Southern trees bear a strange fruit in Laird Hunt’s seventh novel, a dark historical fiction filled with dreams and visions that has one very disconcerting trick of style to play on the reader. The setting is Indiana in 1930, where a white woman called Ottie Lee Henshaw is on the way to a lynching in the town of Marvel with her lecherous boss Bud and her redneck husband Dale. They stop to feed Dale’s pig; they stop at a church supper and a Quaker prayer meeting; they stop at a backwoods still; they stop to forcibly relieve a black family of their buggy. They meet a Klansman, an elderly acrobat and a man on a bicycle. They never make it to Marvel, because this is a book about journeys, not destinations. Instead, as she travels through the hot night, Ottie Lee sinks back into her own troubled dreams and memories. She has been told there is something special coming, and she has a special map in her hand that will get her to ‘Marvel and its marvels’. ‘Who knew what fearsome wonders would populate the night,’ she wonders, ‘who knew how long it would all go on?’

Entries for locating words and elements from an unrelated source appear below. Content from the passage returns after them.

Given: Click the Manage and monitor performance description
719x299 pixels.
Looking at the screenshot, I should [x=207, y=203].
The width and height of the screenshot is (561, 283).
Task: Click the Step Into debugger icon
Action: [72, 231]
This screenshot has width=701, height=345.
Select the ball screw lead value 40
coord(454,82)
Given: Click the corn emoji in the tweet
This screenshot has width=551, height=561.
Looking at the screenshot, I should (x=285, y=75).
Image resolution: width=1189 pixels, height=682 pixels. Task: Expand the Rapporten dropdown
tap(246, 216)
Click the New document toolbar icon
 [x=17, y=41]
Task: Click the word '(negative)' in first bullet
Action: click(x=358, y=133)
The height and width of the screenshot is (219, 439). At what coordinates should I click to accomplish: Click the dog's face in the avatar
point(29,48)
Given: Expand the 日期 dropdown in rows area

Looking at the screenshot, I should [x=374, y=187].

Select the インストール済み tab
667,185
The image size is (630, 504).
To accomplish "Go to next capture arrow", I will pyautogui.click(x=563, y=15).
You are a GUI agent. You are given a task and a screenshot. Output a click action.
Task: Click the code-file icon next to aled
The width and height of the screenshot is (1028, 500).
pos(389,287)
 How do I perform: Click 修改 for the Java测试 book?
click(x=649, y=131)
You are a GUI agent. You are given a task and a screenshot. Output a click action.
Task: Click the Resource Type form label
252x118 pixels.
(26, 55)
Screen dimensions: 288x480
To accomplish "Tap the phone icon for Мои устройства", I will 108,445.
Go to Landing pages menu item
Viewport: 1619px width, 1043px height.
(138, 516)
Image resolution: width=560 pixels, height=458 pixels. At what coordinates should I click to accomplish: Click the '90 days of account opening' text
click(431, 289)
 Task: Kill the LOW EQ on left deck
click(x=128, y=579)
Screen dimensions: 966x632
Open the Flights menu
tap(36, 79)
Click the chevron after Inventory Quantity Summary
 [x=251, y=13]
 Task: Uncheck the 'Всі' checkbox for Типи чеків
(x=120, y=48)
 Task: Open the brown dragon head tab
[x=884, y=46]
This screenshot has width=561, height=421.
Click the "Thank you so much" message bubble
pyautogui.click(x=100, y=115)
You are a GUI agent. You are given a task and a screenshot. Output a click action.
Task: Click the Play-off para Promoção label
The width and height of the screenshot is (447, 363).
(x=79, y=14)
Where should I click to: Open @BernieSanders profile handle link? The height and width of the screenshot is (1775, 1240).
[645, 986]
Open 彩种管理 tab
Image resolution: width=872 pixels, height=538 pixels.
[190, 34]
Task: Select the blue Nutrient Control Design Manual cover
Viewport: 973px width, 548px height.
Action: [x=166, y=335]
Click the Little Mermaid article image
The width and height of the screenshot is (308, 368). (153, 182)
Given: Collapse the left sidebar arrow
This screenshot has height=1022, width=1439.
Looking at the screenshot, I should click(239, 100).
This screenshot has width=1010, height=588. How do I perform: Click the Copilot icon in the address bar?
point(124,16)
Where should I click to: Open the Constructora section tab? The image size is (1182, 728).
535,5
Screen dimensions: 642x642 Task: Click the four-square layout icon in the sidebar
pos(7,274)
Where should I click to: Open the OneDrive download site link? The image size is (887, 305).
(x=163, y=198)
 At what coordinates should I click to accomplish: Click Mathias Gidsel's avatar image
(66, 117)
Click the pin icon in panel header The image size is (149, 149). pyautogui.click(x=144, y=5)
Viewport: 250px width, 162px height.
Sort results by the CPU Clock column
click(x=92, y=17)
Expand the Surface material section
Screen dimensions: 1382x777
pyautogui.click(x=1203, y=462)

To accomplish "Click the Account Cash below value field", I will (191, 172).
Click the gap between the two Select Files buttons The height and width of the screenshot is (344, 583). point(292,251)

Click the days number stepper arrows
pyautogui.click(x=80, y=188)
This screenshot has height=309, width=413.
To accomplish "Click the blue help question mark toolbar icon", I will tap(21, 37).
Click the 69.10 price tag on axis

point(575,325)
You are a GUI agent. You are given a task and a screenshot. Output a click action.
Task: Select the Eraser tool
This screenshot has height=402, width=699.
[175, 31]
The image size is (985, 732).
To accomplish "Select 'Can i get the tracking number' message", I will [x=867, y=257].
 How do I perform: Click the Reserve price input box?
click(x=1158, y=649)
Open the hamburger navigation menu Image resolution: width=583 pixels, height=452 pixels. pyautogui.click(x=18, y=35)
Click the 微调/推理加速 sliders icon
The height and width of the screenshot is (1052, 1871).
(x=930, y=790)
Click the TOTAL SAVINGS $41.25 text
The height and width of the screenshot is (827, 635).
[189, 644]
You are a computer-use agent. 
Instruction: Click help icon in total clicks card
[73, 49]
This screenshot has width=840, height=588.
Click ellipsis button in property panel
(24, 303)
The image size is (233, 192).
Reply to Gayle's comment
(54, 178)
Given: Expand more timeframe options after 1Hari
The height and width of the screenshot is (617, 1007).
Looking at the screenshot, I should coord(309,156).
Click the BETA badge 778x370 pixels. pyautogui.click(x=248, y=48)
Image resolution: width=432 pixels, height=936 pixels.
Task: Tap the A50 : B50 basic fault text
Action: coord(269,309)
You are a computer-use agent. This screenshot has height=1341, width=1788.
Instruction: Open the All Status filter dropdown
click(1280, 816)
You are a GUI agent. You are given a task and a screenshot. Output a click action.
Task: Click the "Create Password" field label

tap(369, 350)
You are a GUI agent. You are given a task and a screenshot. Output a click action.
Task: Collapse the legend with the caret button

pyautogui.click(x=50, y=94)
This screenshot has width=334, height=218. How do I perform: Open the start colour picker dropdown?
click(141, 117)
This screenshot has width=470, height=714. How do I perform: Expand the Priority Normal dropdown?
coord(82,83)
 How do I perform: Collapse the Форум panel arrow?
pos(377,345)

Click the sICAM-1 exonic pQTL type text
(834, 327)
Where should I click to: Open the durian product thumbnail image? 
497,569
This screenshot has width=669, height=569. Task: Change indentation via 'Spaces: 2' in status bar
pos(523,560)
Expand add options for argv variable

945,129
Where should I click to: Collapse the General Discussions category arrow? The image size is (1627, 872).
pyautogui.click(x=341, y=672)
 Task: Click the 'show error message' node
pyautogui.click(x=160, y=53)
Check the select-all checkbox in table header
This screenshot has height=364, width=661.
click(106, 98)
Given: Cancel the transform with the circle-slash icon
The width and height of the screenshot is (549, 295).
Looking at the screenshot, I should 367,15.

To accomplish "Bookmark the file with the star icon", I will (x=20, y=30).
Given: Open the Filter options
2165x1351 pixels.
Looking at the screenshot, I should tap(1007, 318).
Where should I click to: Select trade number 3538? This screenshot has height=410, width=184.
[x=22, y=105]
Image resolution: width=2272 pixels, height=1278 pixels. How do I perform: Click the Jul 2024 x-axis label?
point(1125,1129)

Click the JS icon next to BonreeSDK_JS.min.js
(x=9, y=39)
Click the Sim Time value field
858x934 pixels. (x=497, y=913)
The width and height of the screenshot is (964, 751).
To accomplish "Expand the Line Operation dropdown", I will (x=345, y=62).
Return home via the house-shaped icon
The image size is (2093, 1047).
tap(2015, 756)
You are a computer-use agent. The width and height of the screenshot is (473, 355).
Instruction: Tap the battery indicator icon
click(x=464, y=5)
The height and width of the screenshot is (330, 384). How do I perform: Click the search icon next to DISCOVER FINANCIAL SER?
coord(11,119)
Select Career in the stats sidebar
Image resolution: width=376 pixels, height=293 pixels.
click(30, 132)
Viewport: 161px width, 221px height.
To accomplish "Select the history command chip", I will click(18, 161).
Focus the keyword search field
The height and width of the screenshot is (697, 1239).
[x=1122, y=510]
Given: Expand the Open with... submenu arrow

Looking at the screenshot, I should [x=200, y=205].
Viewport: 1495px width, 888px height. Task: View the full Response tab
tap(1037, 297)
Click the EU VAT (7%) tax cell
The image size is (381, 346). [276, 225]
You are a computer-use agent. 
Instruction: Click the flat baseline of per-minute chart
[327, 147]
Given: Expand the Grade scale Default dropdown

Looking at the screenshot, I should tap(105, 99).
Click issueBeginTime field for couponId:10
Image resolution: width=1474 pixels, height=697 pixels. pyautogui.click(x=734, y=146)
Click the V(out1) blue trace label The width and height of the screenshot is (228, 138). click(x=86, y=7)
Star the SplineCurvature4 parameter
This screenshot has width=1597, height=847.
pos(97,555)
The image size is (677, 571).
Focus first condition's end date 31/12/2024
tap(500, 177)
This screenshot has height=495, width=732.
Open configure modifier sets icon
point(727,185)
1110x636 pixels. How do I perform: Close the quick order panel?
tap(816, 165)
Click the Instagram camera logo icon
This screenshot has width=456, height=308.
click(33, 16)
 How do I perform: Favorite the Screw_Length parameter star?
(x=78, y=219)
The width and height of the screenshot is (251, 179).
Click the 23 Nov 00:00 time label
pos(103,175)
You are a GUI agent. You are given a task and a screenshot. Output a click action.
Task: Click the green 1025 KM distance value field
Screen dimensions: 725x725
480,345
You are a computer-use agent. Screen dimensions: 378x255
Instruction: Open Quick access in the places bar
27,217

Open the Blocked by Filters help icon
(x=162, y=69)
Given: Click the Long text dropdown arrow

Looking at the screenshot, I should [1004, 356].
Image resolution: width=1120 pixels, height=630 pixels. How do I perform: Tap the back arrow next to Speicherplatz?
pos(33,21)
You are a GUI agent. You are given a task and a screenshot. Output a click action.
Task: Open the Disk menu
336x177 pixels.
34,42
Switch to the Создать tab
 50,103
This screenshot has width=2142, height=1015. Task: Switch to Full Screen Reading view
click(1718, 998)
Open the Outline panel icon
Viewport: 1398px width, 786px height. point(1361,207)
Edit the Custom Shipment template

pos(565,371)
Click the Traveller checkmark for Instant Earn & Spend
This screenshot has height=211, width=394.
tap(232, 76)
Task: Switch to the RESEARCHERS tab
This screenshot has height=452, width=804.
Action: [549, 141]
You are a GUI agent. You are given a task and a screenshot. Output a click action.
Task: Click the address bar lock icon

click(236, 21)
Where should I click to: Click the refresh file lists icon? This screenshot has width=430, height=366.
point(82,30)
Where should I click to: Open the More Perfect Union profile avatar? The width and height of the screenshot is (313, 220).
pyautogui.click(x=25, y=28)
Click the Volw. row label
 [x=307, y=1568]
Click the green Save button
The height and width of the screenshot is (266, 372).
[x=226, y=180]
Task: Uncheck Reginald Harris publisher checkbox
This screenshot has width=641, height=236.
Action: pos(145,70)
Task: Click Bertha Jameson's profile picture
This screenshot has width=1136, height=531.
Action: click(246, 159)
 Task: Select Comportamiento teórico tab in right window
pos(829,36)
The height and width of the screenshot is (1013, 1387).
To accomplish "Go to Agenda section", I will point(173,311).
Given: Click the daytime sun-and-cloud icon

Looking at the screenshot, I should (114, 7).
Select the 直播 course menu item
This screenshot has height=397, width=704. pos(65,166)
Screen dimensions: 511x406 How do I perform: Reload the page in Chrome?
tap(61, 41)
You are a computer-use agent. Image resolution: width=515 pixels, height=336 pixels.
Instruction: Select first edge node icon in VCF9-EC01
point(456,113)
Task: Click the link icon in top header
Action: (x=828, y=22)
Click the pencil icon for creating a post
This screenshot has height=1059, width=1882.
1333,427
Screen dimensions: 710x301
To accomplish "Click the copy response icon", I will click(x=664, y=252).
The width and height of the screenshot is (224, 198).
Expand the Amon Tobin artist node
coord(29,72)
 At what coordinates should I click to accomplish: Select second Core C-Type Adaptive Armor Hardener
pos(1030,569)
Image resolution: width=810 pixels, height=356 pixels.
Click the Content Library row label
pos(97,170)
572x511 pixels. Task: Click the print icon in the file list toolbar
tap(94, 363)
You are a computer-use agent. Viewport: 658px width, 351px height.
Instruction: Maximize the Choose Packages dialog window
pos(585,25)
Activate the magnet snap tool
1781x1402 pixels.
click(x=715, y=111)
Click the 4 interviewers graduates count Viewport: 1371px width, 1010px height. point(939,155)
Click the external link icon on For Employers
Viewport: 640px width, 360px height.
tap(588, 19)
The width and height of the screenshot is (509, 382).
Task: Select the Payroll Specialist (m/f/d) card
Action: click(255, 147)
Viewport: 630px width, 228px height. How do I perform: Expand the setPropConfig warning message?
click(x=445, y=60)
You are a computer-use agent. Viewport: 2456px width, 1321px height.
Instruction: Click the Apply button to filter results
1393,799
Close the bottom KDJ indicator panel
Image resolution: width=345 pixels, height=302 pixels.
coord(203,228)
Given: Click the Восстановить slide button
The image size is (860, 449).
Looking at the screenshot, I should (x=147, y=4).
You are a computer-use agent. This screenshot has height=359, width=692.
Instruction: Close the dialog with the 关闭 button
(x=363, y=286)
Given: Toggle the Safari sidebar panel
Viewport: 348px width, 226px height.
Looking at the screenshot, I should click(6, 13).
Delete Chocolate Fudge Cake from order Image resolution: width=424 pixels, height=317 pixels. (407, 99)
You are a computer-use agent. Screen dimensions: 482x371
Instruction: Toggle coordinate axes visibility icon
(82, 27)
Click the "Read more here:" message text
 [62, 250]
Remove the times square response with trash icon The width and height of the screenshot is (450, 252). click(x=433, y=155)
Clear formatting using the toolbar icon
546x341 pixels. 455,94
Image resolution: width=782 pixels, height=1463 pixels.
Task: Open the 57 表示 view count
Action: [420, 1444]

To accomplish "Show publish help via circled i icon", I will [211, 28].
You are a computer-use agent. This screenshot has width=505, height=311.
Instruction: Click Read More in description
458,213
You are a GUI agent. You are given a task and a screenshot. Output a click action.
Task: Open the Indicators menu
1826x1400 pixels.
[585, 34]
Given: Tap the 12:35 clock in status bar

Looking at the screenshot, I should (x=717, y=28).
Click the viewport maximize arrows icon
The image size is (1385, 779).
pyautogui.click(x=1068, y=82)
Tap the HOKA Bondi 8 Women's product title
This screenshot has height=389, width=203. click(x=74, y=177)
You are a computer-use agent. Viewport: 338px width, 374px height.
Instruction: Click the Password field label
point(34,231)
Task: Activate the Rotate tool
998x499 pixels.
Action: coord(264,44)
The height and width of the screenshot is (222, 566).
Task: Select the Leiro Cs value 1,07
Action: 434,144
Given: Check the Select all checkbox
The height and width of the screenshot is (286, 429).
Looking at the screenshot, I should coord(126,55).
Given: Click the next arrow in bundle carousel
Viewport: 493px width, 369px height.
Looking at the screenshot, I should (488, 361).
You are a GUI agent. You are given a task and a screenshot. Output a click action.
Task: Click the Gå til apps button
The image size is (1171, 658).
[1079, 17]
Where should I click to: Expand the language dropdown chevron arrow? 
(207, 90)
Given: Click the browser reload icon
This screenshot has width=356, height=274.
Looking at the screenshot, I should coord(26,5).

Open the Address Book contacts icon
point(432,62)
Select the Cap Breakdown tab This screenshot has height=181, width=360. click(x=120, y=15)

The second part of the book follows a black woman, Calla Destry, who is travelling in the opposite direction, from Marvel — a place that is meant to remind the reader of Marion, Indiana, where two black men were taken from a prison and murdered by a white crowd in 1930. Recorded in a notorious photograph, that lynching is also the event to which the song ‘Strange Fruit’ refers, and Hunt has drawn on an account by James Cameron, who survived it, in writing his novel.
Calla Destry is a furious avenger — ‘Wrong wasn’t the word for what was happening.